The Paradigm4 shim must be up-and-running, according to the instructions at the link given above, before proceeding. Once the shim has started, proceed to load the SciDB-Julia package within the Julia environment (there is a small load time as the dependencies themselves load):
julia> using SciDBJulia
###Example 1 - Multiplying Two Dense SciDB Matrices
Create a Julia array and then use it to create a matching SciDB array. The first invocation of scidb takes a small amount of time to create network connections to the SciDB database. Subsequent invocations should take no noticeable amount of time.
julia> a=rand(3,4)
3x4 Array{Float64,2}:
0.480573 0.684064 0.337876 0.48843
0.74014 0.55052 0.344965 0.504495
0.191254 0.627969 0.341594 0.878666
julia> A=scidb(a)
scidb_array("Julia_15993245957846797056_12",3x4 Array{Float64,2}:
0.480573 0.684064 0.337876 0.48843
0.74014 0.55052 0.344965 0.504495
0.191254 0.627969 0.341594 0.878666,32,false)
A is a handle to the SciDB corresponding SciDB array. It contains a and a pointer to the same array on SciDB. Let's continue to make another array b, and its handle for a corresponding array on SciDB, B.
julia> b=rand(4,3)
4x3 Array{Float64,2}:
0.959354 0.305615 0.375201
0.600768 0.313162 0.69977
0.736307 0.883326 0.90877
0.936542 0.0650287 0.958536
julia> B=scidb(b)
scidb_array("Julia_6140101800367326939_12",4x3 Array{Float64,2}:
0.959354 0.305615 0.375201
0.600768 0.313162 0.69977
0.736307 0.883326 0.90877
0.936542 0.0650287 0.958536,32,false)
Let's multiply A and B on SciDB. The result will be stored on SciDB and a handle to that result will be returned to us in Julia. The handle will not itself contain the result data until we explicitly materialize it. This enables us to keep datasets on SciDB only.
julia> C=A*B
scidb_array("Julia_14736187500044874775_9",3x3 sparse matrix with 0 Float64 entries:,32,false)

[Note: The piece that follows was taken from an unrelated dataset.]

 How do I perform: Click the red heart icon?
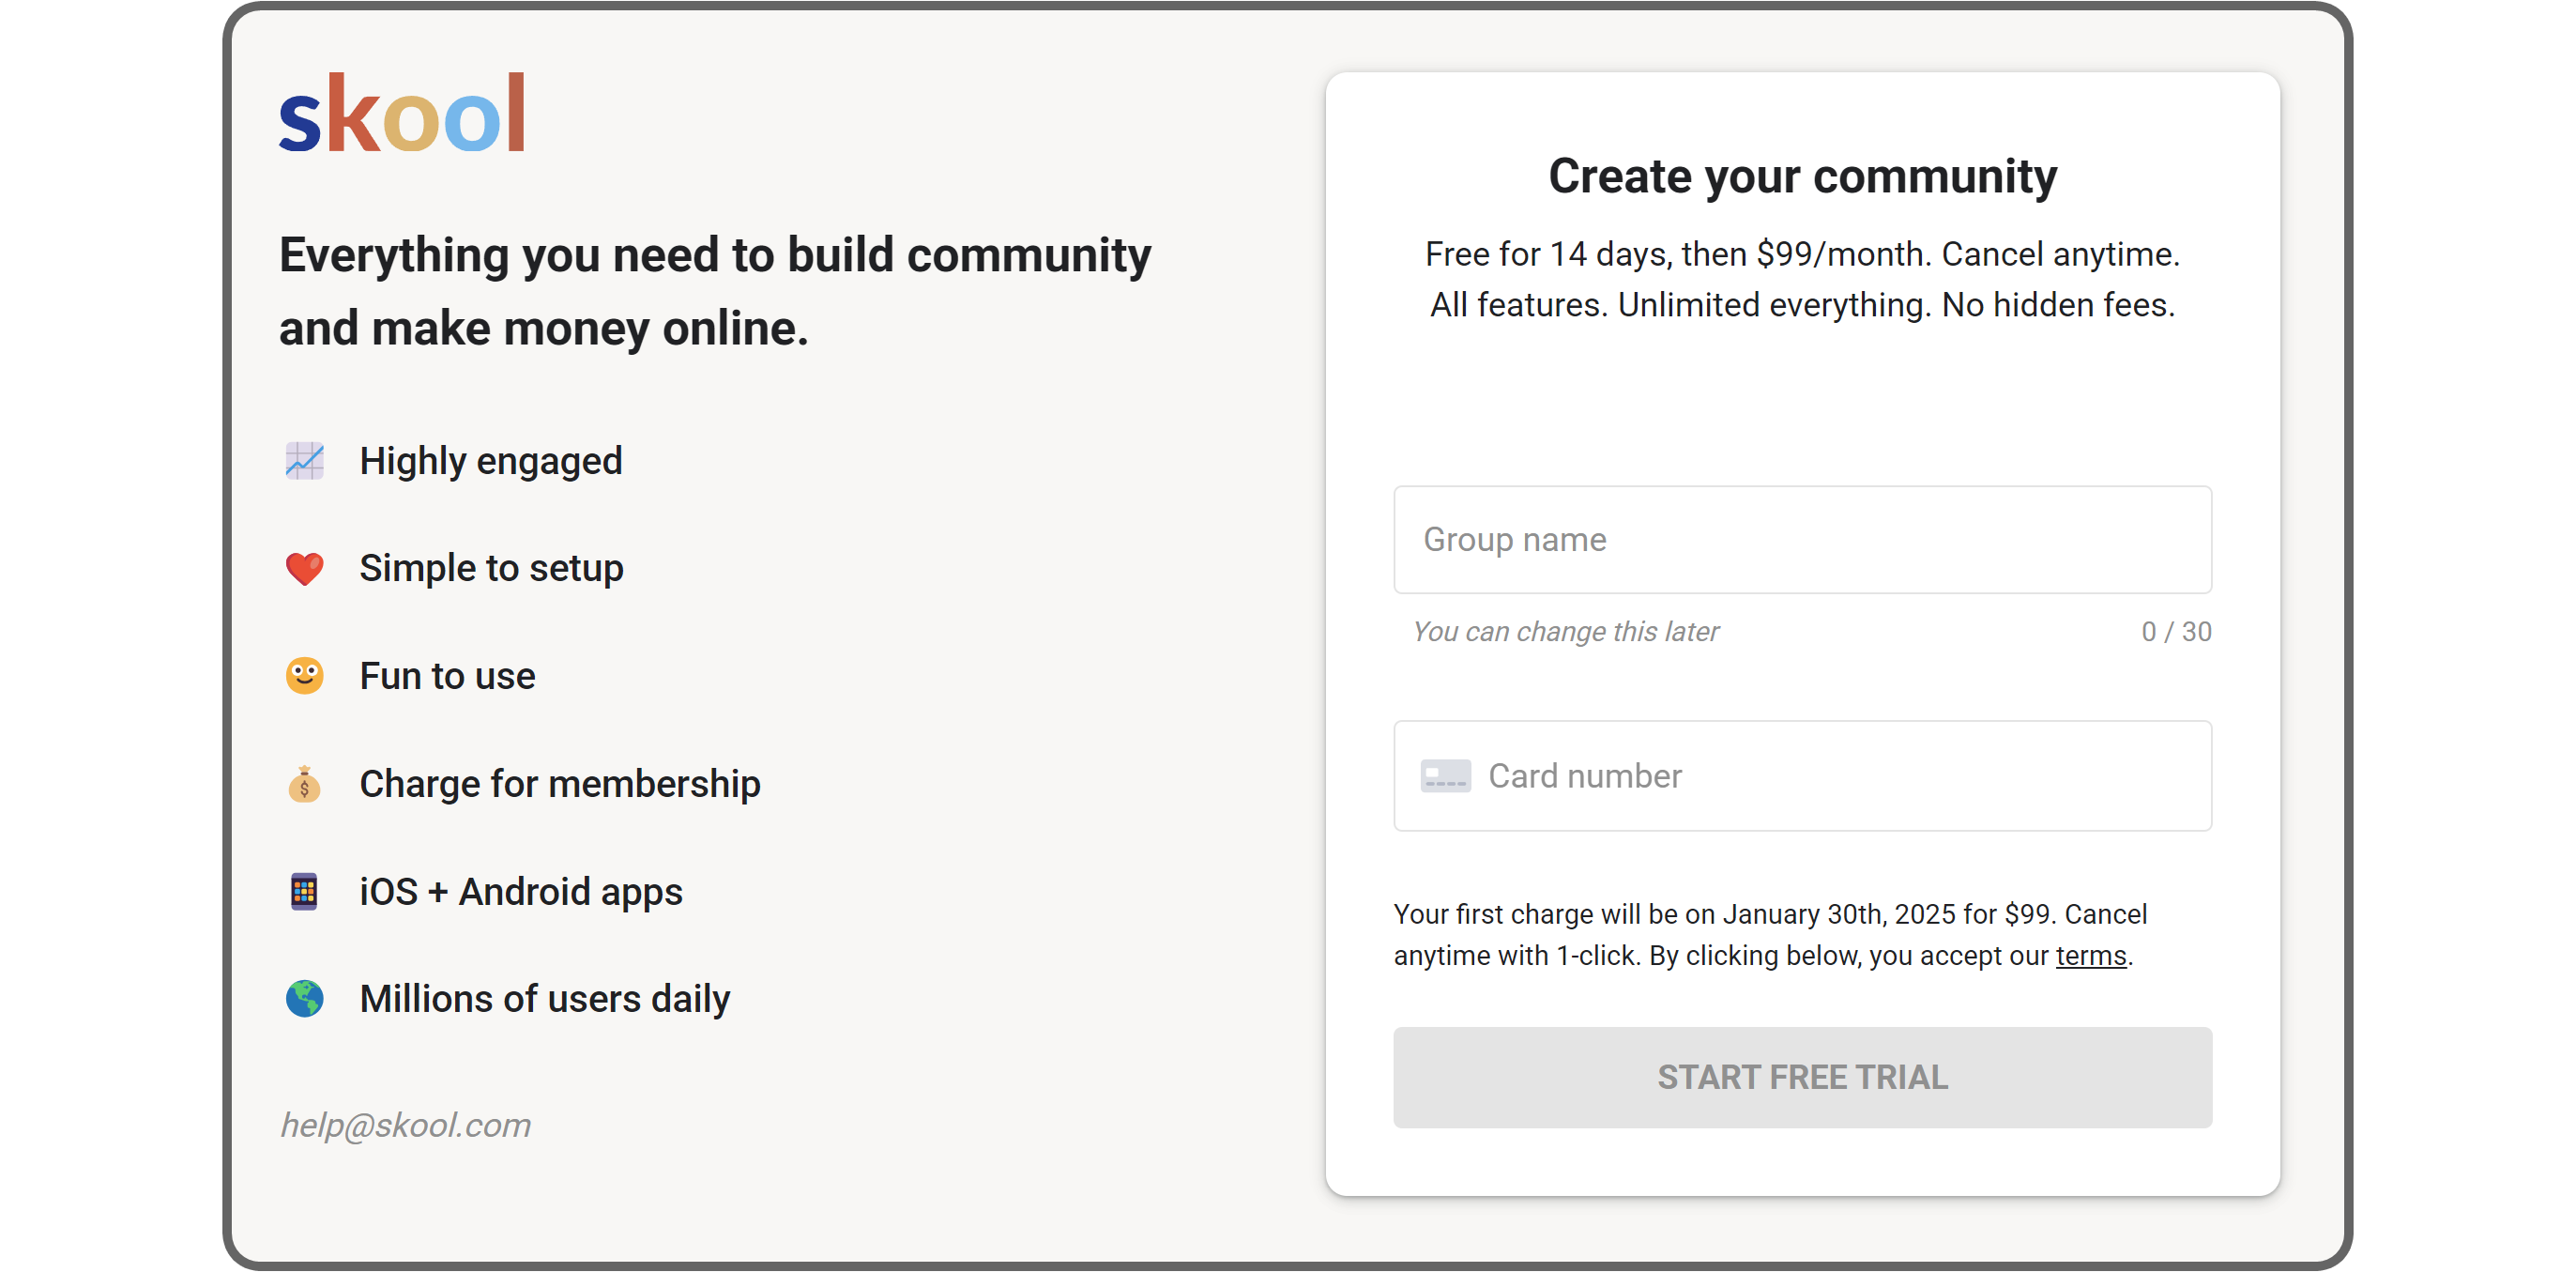[x=304, y=568]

Now, let's pull the result back from SciDB into Julia:
julia> c=julia(C)
3x3 sparse matrix with 9 Float64 entries:
[1, 1] = 1.57822
[2, 1] = 1.76727
[3, 1] = 1.63517
[1, 2] = 0.69131
[2, 2] = 0.736123
[3, 2] = 0.613984
[1, 3] = 1.43423
[2, 3] = 1.46001
[3, 3] = 1.66386
Arrays created in SciDB from Julia are persistent and must be explicitly removed. This is done by the remove function:
julia> remove(A)
julia> remove(B)
julia> remove(C)
###Example 2 - Multiplying Two Sparse Matrices, one from Julia, one from SciDB
julia> a=sprand(3,4,0.40)
3x4 sparse matrix with 3 Float64 entries:
[2, 1] = 0.748581
[1, 2] = 0.735042
[3, 4] = 0.488018
julia> A=scidb(a)
scidb_array("Julia_2373004205611115214_12",3x4 sparse matrix with 3 Float64 entries:
[2, 1] = 0.748581
[1, 2] = 0.735042
[3, 4] = 0.488018,32,true)
julia> b=sprand(4,3,0.40)
4x3 sparse matrix with 6 Float64 entries:
[3, 1] = 0.577354
[1, 2] = 0.610267
[4, 2] = 0.586419
[1, 3] = 0.760892
[2, 3] = 0.499974
[3, 3] = 0.385498
julia> C=A*b
scidb_array("Julia_13845036751259206723_9",3x3 sparse matrix with 0 Float64 entries:,32,true)
julia> c=julia(C)
3x3 sparse matrix with 4 Float64 entries:
[2, 2] = 0.456835
[3, 2] = 0.286183
[1, 3] = 0.367502
[2, 3] = 0.56959
##API
function scidb(J::AbstractArray, chunkSize=32, densityOverride="none")
# Create a SciDB array from a Julia array
# TODO: Support for mxn matrices only at the moment (m,n>=1); same limitation as SciDB-R.
function remove(J::scidb_array)
# Remove the array from SciDB.
function * (J::scidb_array, H::scidb_array)
function * (J::scidb_array, H::AbstractArray)
function * (J::AbstractArray, H::scidb_array)
# GEMM and SPGEMM matrix mulitplication methods, supporting:
scidb_array * scidb_array
scidb_array * AbstractArray
AbstractArray * scidb_array
function julia(S::scidb_array)
# Populate a Julia array from a SciDB array which was previously created by a SciDB query from Julia
##Limitations 1. The plugin must be run on the same machine as the shim server and at port 8080. 2. Only 2-dimensional matrices are supported. 3. Load the dense_linear_algebra and linear_algebra libraries via iquery before running SciDBJulia.